● What to work on
Could you write the entries out again, exactly as they are?

● Data supplied
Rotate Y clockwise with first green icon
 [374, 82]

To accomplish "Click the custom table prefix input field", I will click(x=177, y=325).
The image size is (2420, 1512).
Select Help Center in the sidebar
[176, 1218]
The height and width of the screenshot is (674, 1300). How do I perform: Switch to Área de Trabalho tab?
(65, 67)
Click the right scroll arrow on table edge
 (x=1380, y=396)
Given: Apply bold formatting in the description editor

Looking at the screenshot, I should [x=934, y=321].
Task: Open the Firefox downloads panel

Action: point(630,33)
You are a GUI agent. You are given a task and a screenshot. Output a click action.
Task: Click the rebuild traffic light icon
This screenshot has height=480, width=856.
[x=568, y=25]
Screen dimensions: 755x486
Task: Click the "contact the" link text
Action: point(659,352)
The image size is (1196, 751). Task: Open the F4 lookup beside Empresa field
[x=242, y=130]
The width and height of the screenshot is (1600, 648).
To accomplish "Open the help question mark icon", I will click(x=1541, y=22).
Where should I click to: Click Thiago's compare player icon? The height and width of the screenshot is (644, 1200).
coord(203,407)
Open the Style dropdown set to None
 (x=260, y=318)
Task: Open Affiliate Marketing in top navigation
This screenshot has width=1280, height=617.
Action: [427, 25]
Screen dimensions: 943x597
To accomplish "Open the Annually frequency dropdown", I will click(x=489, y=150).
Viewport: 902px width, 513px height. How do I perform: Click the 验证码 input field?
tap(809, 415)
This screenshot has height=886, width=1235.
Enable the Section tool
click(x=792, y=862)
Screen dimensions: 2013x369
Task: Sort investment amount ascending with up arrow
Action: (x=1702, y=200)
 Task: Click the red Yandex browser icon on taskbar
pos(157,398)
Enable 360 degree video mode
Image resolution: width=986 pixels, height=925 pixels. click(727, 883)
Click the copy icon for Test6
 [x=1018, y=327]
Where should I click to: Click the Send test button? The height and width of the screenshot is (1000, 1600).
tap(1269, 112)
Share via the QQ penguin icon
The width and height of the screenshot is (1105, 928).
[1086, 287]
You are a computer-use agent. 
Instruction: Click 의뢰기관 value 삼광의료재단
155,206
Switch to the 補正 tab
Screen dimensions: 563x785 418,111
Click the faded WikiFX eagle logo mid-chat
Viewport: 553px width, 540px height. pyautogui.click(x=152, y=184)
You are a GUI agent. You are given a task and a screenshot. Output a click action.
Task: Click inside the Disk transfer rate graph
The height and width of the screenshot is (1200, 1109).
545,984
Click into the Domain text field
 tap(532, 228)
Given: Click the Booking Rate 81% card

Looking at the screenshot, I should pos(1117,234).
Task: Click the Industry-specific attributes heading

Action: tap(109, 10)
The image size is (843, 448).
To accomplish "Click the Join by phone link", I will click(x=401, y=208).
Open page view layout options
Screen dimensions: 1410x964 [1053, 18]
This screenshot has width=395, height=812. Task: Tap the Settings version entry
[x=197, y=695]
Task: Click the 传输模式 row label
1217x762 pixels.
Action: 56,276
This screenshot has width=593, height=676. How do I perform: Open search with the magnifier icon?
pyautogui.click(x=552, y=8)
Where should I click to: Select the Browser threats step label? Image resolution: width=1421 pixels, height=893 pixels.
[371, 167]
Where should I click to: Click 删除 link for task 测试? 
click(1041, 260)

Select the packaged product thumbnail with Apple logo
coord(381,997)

● The completed task
Rotate Y clockwise with first green icon
 [374, 82]

To accomplish "Click the custom table prefix input field", I will click(x=177, y=325).
The image size is (2420, 1512).
Select Help Center in the sidebar
[176, 1218]
The height and width of the screenshot is (674, 1300). How do I perform: Switch to Área de Trabalho tab?
(65, 67)
Click the right scroll arrow on table edge
 (x=1380, y=396)
Given: Apply bold formatting in the description editor

Looking at the screenshot, I should [x=934, y=321].
Task: Open the Firefox downloads panel

Action: point(630,33)
You are a GUI agent. You are given a task and a screenshot. Output a click action.
Task: Click the rebuild traffic light icon
This screenshot has height=480, width=856.
[x=568, y=25]
Screen dimensions: 755x486
Task: Click the "contact the" link text
Action: point(659,352)
The image size is (1196, 751). Task: Open the F4 lookup beside Empresa field
[x=242, y=130]
The width and height of the screenshot is (1600, 648).
To accomplish "Open the help question mark icon", I will click(x=1541, y=22).
Where should I click to: Click Thiago's compare player icon? The height and width of the screenshot is (644, 1200).
coord(203,407)
Open the Style dropdown set to None
 (x=260, y=318)
Task: Open Affiliate Marketing in top navigation
This screenshot has width=1280, height=617.
Action: [427, 25]
Screen dimensions: 943x597
To accomplish "Open the Annually frequency dropdown", I will click(x=489, y=150).
Viewport: 902px width, 513px height. How do I perform: Click the 验证码 input field?
tap(809, 415)
This screenshot has height=886, width=1235.
Enable the Section tool
click(x=792, y=862)
Screen dimensions: 2013x369
Task: Sort investment amount ascending with up arrow
Action: (x=1702, y=200)
 Task: Click the red Yandex browser icon on taskbar
pos(157,398)
Enable 360 degree video mode
Image resolution: width=986 pixels, height=925 pixels. click(727, 883)
Click the copy icon for Test6
 [x=1018, y=327]
Where should I click to: Click the Send test button? The height and width of the screenshot is (1000, 1600).
tap(1269, 112)
Share via the QQ penguin icon
The width and height of the screenshot is (1105, 928).
[1086, 287]
You are a computer-use agent. 
Instruction: Click 의뢰기관 value 삼광의료재단
155,206
Switch to the 補正 tab
Screen dimensions: 563x785 418,111
Click the faded WikiFX eagle logo mid-chat
Viewport: 553px width, 540px height. pyautogui.click(x=152, y=184)
You are a GUI agent. You are given a task and a screenshot. Output a click action.
Task: Click inside the Disk transfer rate graph
The height and width of the screenshot is (1200, 1109).
545,984
Click into the Domain text field
 tap(532, 228)
Given: Click the Booking Rate 81% card

Looking at the screenshot, I should pos(1117,234).
Task: Click the Industry-specific attributes heading

Action: tap(109, 10)
The image size is (843, 448).
To accomplish "Click the Join by phone link", I will click(x=401, y=208).
Open page view layout options
Screen dimensions: 1410x964 [1053, 18]
This screenshot has width=395, height=812. Task: Tap the Settings version entry
[x=197, y=695]
Task: Click the 传输模式 row label
1217x762 pixels.
Action: 56,276
This screenshot has width=593, height=676. How do I perform: Open search with the magnifier icon?
pyautogui.click(x=552, y=8)
Where should I click to: Select the Browser threats step label? Image resolution: width=1421 pixels, height=893 pixels.
[371, 167]
Where should I click to: Click 删除 link for task 测试? 
click(1041, 260)

Select the packaged product thumbnail with Apple logo
coord(381,997)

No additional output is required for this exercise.